The main advantage of trading using opposite Central Reinsurance and New Advanced positions is that it hedges away some unsystematic risk. Because of two separate transactions, even if Central Reinsurance position performs unexpectedly, New Advanced can make up some of the losses. Pair trading also minimizes risk from directional movements in the market. For example, if an entire industry or sector drops because of unexpected headlines, the short position in New Advanced will offset losses from the drop in New Advanced's long position.
The idea behind Central Reinsurance Corp and New Advanced Electronics pairs trading is to make the combined position market-neutral, meaning the overall market's direction will not affect its win or loss (or potential downside or upside).
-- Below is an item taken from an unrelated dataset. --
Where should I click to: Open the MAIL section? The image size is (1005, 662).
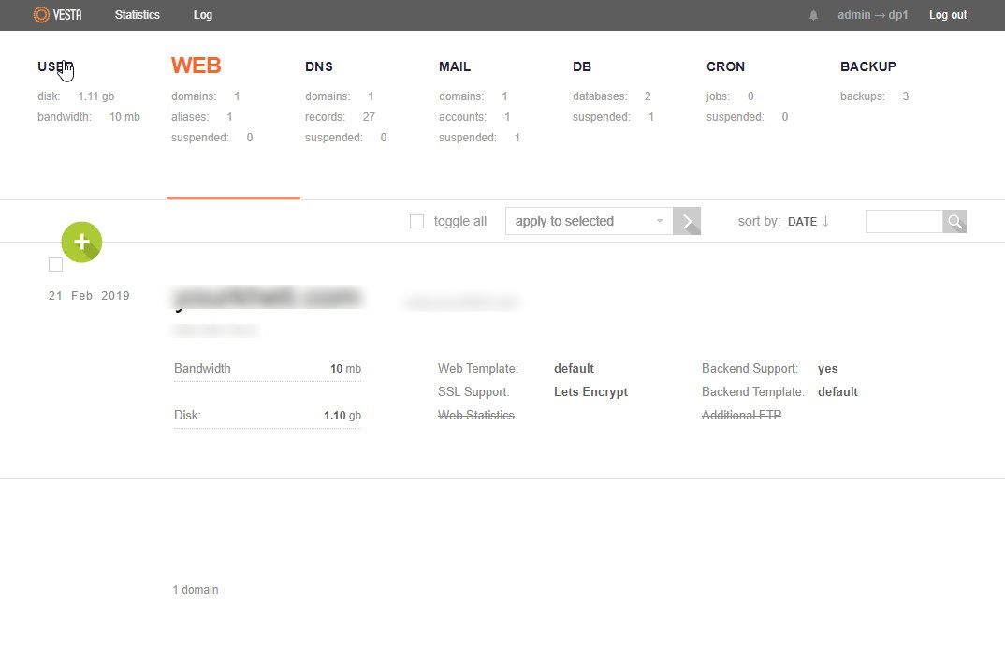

This can be achieved by designing a pairs trade with two highly correlated stocks or equities that operate in a similar space or sector, making it possible to obtain profits through simple and relatively low-risk investment.
Check out your portfolio center.
Note that this page's information should be used as a complementary analysis to find the right mix of equity instruments to add to your existing portfolios or create a brand new portfolio. You can also try the Idea Analyzer module to analyze all characteristics, volatility and risk-adjusted return of Macroaxis ideas.